How to Lose 10 Pounds in a MONTH

I follow Coach Calorie and every now and again they post something that I just need to share! I am pretty much doing this program. The weight loss is ssslllooowww, BUT, I am turning 44 in July.  The weight isn’t dropping off me like it did when I was 36. Check out this diet written by Tony Schober

How to Lose 10 Pounds in a Month – The Diet

Your nutrition is going to have the biggest impact on reaching your goals. Here are your dietary guidelines:

  • Drink at least 1 gallon of water a day (drink a full glass of water upon waking)
  • No cheat meals – You can make it 30 days without eating “bad” food. Cheats can be reintroduced later once you’ve mastered self-control
  • 1-1.25 grams of protein per pound of lean body mass divided evenly into each meal
  • 5 meals per day spaced evenly every 3 hours (ie 9am, noon, 3pm, 6pm, 9pm)
  • 1 tbsp of Omega 3 Oil per day (essential fatty acids)
  • .5-.75 grams per pound of lean body weight in carbohydrates in your post strength training meal
  • 1 piece of fruit in your first meal of the day on cardio days
  • 10-12 times your body weight in calories (if you have a higher body fat, use the lower number)
  • Eat green veggies or other low carb, high fiber veggies at every meal (see below for examples)
  • Fill the rest of your calories with healthy fats spaced evenly in all meals except meals with carbohydrates (see below)

Veggie List:

  • Broccoli
  • Cauliflower
  • Asparagus
  • Green Beans
  • Spinach
  • Arugula
  • Mixed Greens
  • Brussels Sprouts
  • Kale
  • Cabbage
  • Lettuce

There are also many more veggies to choose from on this list of 100 healthy foods to eat.

Meal Outline:

Monday/Tuesday/Wednesday/Thursday/Friday/Saturday:

  • Meal 1 – Protein/Carb/Veggie (This is your post workout meal. If you work out later in the day, have your carb meal then.)
  • Meal 2 – Protein/Fat/Veggie
  • Meal 3 – Protein/Fat/Veggie
  • Meal 4 – Protein/Fat/Veggie
  • Meal 5 – Protein/Fat/Veggie

Sunday:

  • Meal 1 – Protein/Fat/Veggie
  • Meal 2 – Protein/Fat/Veggie
  • Meal 3 – Protein/Fat/Veggie
  • Meal 4 – Protein/Fat/Veggie
  • Meal 5 – Protein/Fat/Veggie

How to Lose 10 Pounds in a Month – The Workout

Exercise is going to make it much easier for you to drop those 10 pounds of fat. Here are you workout guidelines:

There is a lot of room to play here with workout variations. Your weight training needs to be anaerobic in nature. You should be using a good amount of resistance, whether it’s with weights or bodyweight exercises. A very basic strength training week using weights might look like this:

  • Monday – 3 sets of 10 repetitions on each of the following exercises: Bench Press, Barbell Rows, Squats
  • Wednesday – 3 sets of 10 repetitions on each of the following exercises: Incline Press, 1 Arm Dumbbell Rows, Deadlifts
  • Friday – 3 sets of 10 repetitions of each of the following exercises: Overhead Press, Pullups, Good Mornings

***Repeat each week, but continually increase the weight each time, or at least add some reps to each set.

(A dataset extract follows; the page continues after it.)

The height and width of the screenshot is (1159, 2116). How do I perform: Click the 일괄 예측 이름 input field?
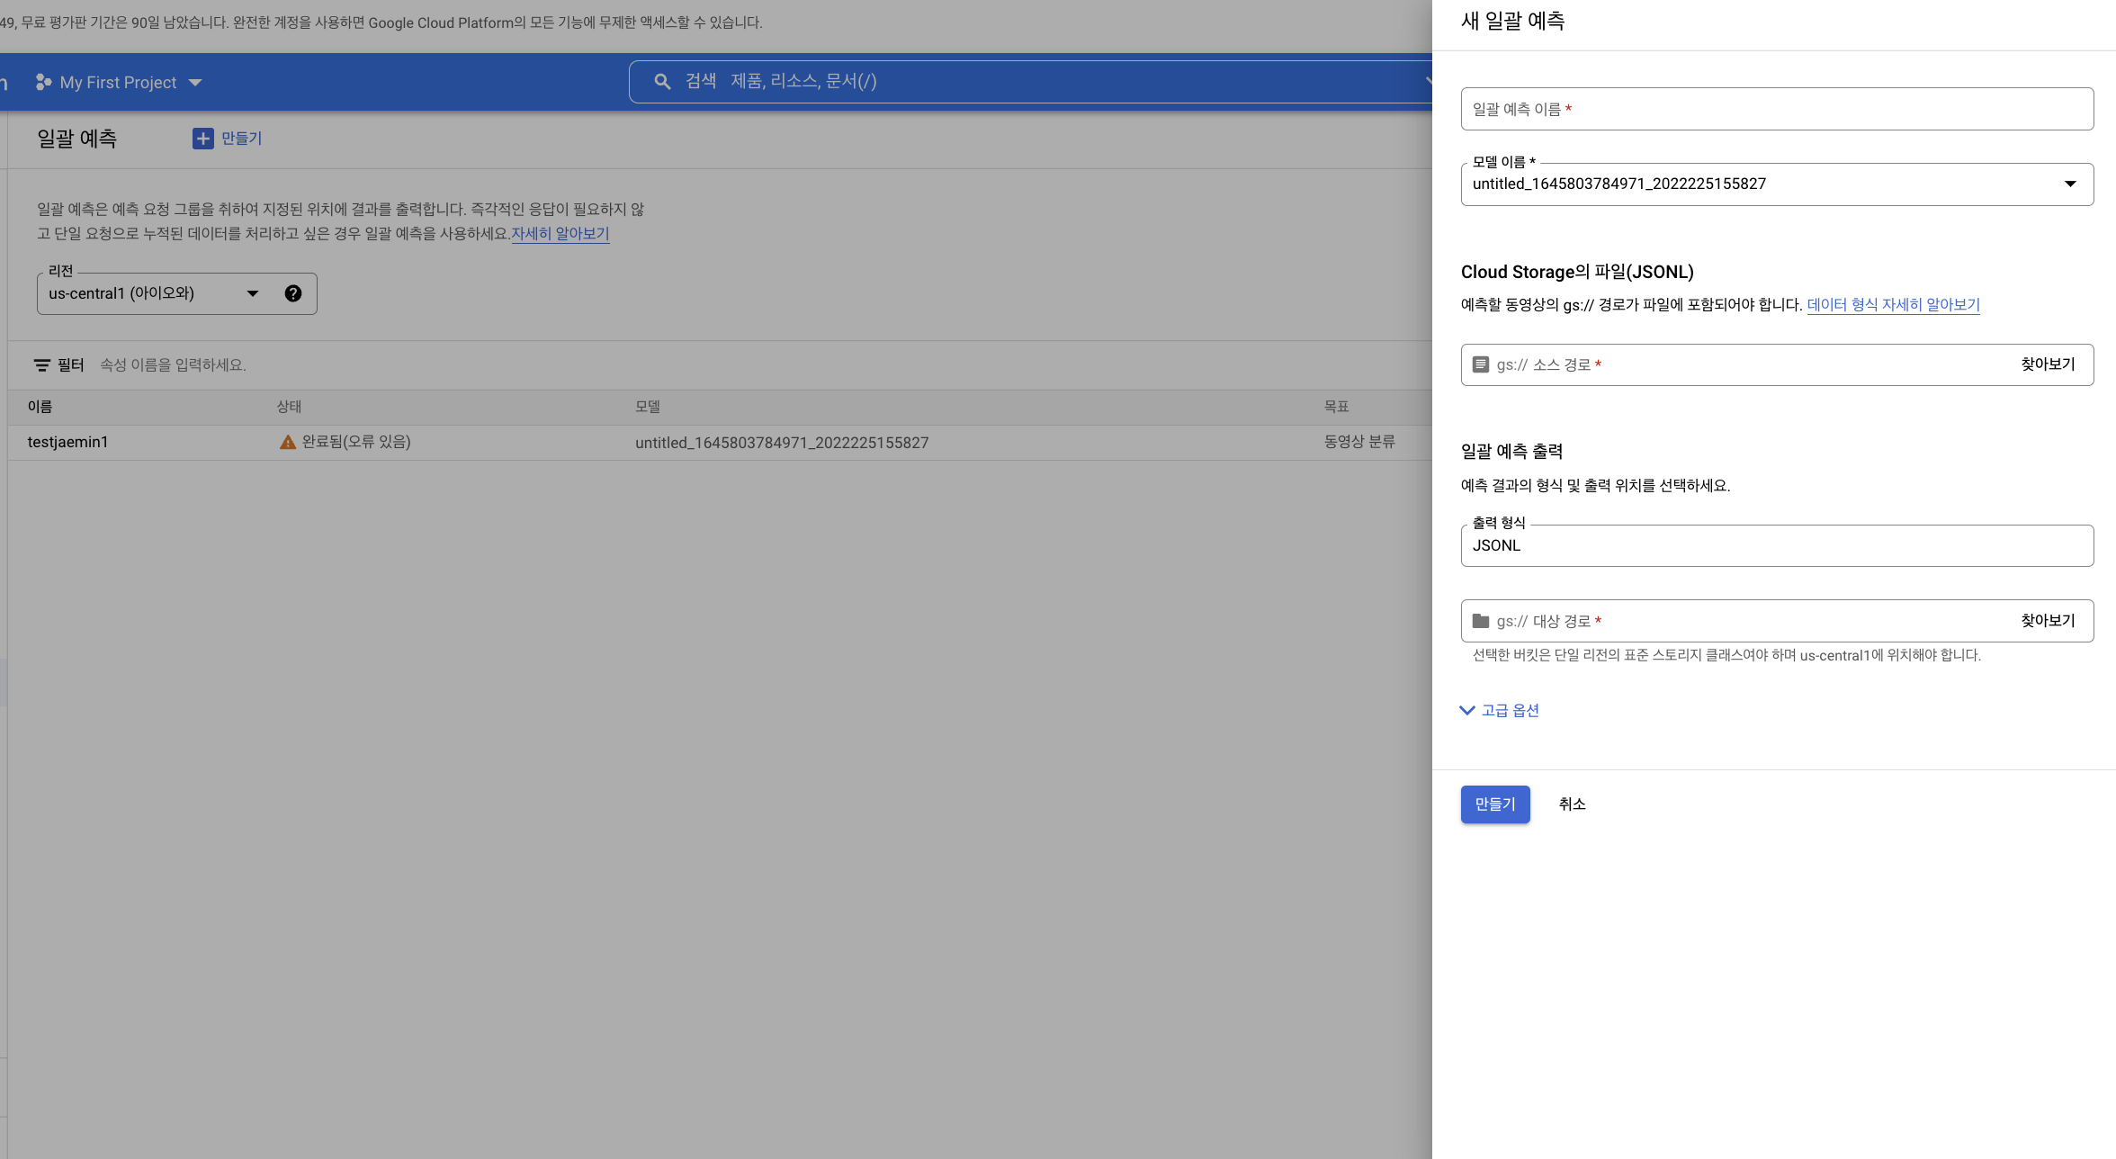tap(1776, 109)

An effective bodyweight strength training month might look like this:

  • Monday – 1 minute pushups, 1 minute pullups, 1 minute squat jumps, rest 1 minute (repeat 5 times)
  • Wednesday – 1 minute burpees, 1 minute box jumps, 1 minute bear crawls, rest 1 minute (repeat 5 times)
  • Friday – 1 minute bodyweight rows, 1 minute dips, 1 minute jumping lunges, rest 1 minute (repeat 5 times)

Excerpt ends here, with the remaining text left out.